Es curioso: mientras en las Españas siguen sucediendo (o sabiéndose que sucedieron) cosas tremendas que nos ilustran sobre la degradación del sistema y la naturaleza corrupta de buena parte del establishment, existe una notable tendencia a establecer ruidosos y obsesivos debates públicos sobre temas menores, auténticas chorradas que jamás debieran transcender los anecdotarios o los breves. Supongo que tal circunstancia tiene que ver con dos fenómenos coincidentes. Uno es la traslación a las tertulias políticas del modelo creado por las salsas rosas y los chiringuitos de jugones: todo por el espectáculo. Otro aún es más obvio: la aparición de Podemos.

De esta forma, los medios audiovisuales, pero también la prensa, han acabado sacándole punta a la cocacola del uno, el acondicionador de pelo del otro, los desplantes de Monedero, el tramabús o la jota que cantaba Echenique.
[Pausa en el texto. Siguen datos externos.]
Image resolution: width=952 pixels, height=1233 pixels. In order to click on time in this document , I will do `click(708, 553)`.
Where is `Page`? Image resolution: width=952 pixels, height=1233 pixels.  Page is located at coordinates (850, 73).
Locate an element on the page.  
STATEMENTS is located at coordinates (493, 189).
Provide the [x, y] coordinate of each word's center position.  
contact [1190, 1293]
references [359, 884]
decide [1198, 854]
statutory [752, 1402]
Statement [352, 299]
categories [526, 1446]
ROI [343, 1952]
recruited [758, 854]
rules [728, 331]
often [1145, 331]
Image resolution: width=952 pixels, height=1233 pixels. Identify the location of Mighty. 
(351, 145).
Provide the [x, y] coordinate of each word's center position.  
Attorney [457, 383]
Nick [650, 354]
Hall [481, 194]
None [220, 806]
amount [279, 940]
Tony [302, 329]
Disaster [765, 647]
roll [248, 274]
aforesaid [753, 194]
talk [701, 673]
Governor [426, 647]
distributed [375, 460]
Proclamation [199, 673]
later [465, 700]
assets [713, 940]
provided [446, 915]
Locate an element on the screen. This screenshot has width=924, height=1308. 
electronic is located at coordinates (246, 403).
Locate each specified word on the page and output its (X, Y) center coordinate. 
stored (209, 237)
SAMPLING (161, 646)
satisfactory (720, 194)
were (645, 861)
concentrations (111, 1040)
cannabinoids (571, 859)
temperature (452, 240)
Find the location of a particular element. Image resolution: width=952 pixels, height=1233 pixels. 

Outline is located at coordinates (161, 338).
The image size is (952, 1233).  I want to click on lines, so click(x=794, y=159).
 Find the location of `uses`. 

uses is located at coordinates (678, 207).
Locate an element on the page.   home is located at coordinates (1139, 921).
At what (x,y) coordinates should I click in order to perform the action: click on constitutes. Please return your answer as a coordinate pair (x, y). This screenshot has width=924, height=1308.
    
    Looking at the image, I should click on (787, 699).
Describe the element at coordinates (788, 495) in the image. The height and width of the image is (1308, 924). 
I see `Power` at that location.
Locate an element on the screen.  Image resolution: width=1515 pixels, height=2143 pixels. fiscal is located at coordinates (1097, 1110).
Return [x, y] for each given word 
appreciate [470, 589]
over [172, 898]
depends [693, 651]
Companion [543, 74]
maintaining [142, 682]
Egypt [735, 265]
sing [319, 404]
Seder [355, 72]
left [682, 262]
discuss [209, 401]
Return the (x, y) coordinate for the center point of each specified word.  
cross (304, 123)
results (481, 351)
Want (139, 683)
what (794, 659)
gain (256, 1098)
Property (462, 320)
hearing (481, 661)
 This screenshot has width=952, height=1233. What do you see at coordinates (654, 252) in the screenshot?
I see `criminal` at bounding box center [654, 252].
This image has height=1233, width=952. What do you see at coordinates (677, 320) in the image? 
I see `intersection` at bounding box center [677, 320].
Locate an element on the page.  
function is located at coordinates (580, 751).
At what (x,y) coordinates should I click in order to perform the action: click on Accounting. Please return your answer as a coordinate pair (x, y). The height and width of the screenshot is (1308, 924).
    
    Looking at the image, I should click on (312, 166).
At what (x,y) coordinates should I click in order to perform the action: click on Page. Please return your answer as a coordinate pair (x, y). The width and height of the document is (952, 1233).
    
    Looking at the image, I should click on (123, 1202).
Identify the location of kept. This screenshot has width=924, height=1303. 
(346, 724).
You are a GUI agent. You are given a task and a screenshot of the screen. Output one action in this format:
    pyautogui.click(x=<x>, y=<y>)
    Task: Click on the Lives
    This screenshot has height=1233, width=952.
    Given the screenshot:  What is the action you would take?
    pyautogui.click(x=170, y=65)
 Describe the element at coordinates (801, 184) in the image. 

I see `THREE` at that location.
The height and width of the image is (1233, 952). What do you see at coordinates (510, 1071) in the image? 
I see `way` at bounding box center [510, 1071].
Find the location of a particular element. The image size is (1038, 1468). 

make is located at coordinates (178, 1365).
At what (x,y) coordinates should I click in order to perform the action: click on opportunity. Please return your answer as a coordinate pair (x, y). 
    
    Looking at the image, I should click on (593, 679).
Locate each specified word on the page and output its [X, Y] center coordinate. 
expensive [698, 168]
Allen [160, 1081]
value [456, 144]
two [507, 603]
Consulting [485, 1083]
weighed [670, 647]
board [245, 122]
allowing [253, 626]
No digo que algunos de tales sucedidos no tengan su retranca. Pero chirrían al compartir titulares con estafas superlativas, enormes e impunes robos al erario, escándalos, imputaciones y otras barbaridades (¡que tenemos a dos exvicepresidentes del Gobierno a punto de caramelo!). Aunque, claro, es más fácil polemizar sobre cuestiones simples y accesibles como la compra-venta de una VPO, que sobre la evolución del rescate bancario o sobre la ruina de tantas cajas de ahorro (que por cierto no se debió solo a los sueldazos de sus directivos, sino sobre todo a oscuras operaciones de riesgo).

Por otra parte, Podemos es un partido prácticamente virgen. Apenas ha podido hacer el tonto en algunos grandes ayuntamientos y en modo alguno es responsable de los desastres que aquejan a la administración del interés público. O sea, que para meterle caña hay que sacar punta a cualquier cosa o memez que tenga que ver con sus dirigentes, cuadros, militantes y perroflautas en general. Así, incluso ha surgido un curioso argumento para el debate: es preferible --decía Marhuenda-- que gobiernen los corruptos a que lo hagan los populistas. Y en estas andamos.